Given problem:
Turn the rows below into a numbered list with one line per entry, skipping any blank lines and leaving out the pictures.

Stored rows:

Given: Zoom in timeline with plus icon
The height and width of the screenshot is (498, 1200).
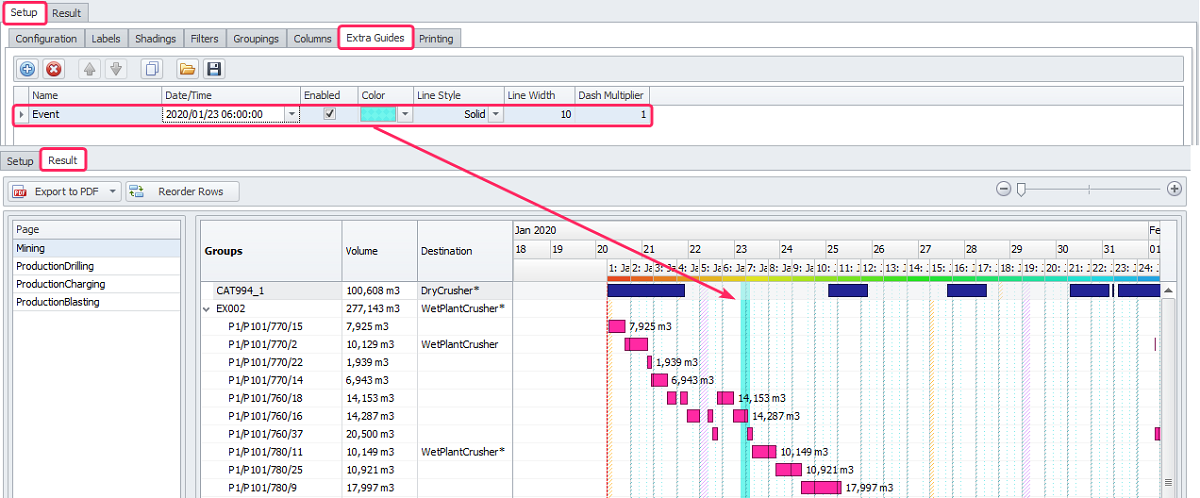Looking at the screenshot, I should 1174,189.
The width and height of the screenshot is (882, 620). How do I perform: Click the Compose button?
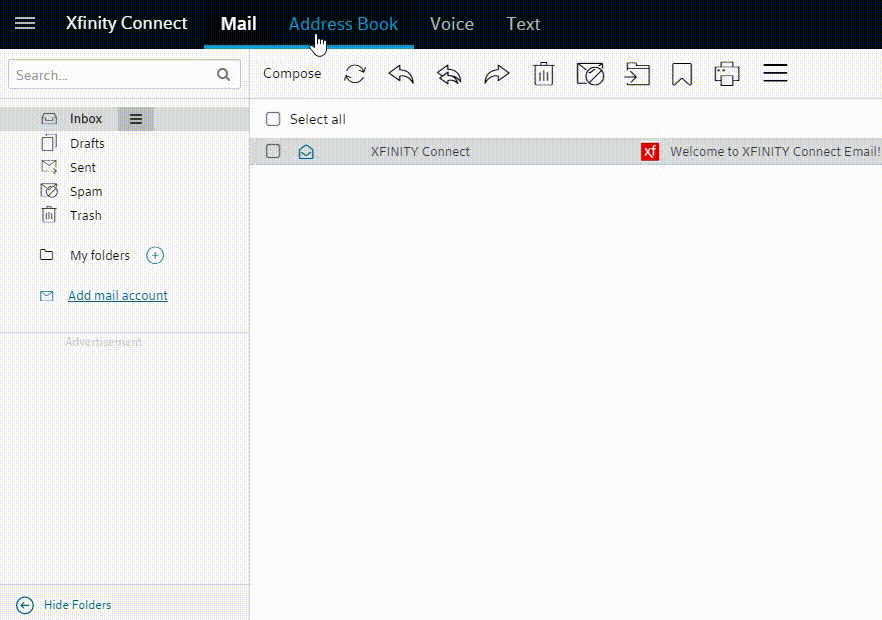click(x=292, y=73)
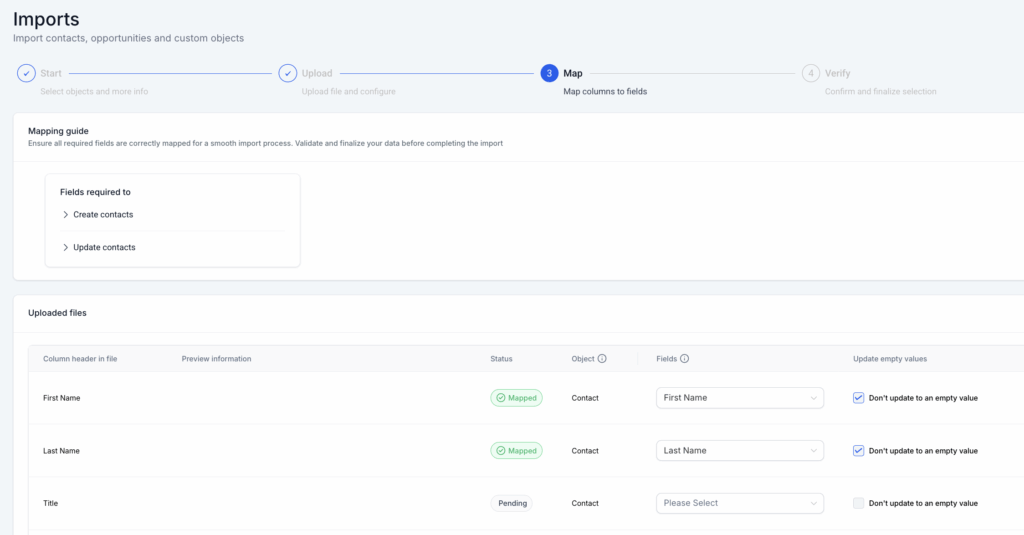Open the First Name field dropdown
The image size is (1024, 535).
[739, 398]
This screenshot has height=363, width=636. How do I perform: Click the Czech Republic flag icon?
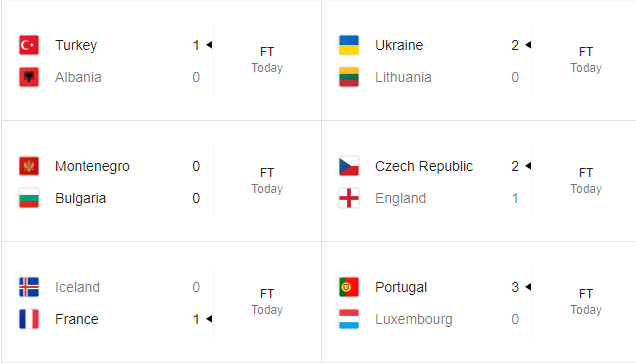coord(349,166)
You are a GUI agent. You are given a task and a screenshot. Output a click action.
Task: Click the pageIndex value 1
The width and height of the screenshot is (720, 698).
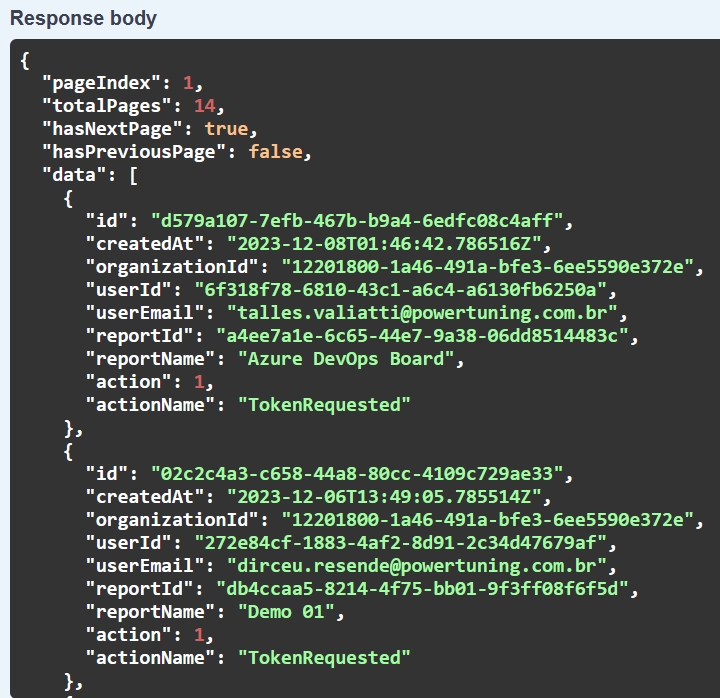click(187, 83)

Correct result:
1. Given: Zoom in timeline with plus icon
2. The height and width of the screenshot is (498, 1200).
3. Looking at the screenshot, I should 1174,189.
4. The width and height of the screenshot is (882, 620). How do I perform: Click the Compose button?
5. click(x=292, y=73)
6. Open the First Name field dropdown
7. The image size is (1024, 535).
8. [739, 398]
9. This screenshot has height=363, width=636. How do I perform: Click the Czech Republic flag icon?
10. coord(349,166)
11. You are a GUI agent. You are given a task and a screenshot. Output a click action.
12. Task: Click the pageIndex value 1
13. The width and height of the screenshot is (720, 698).
14. click(187, 83)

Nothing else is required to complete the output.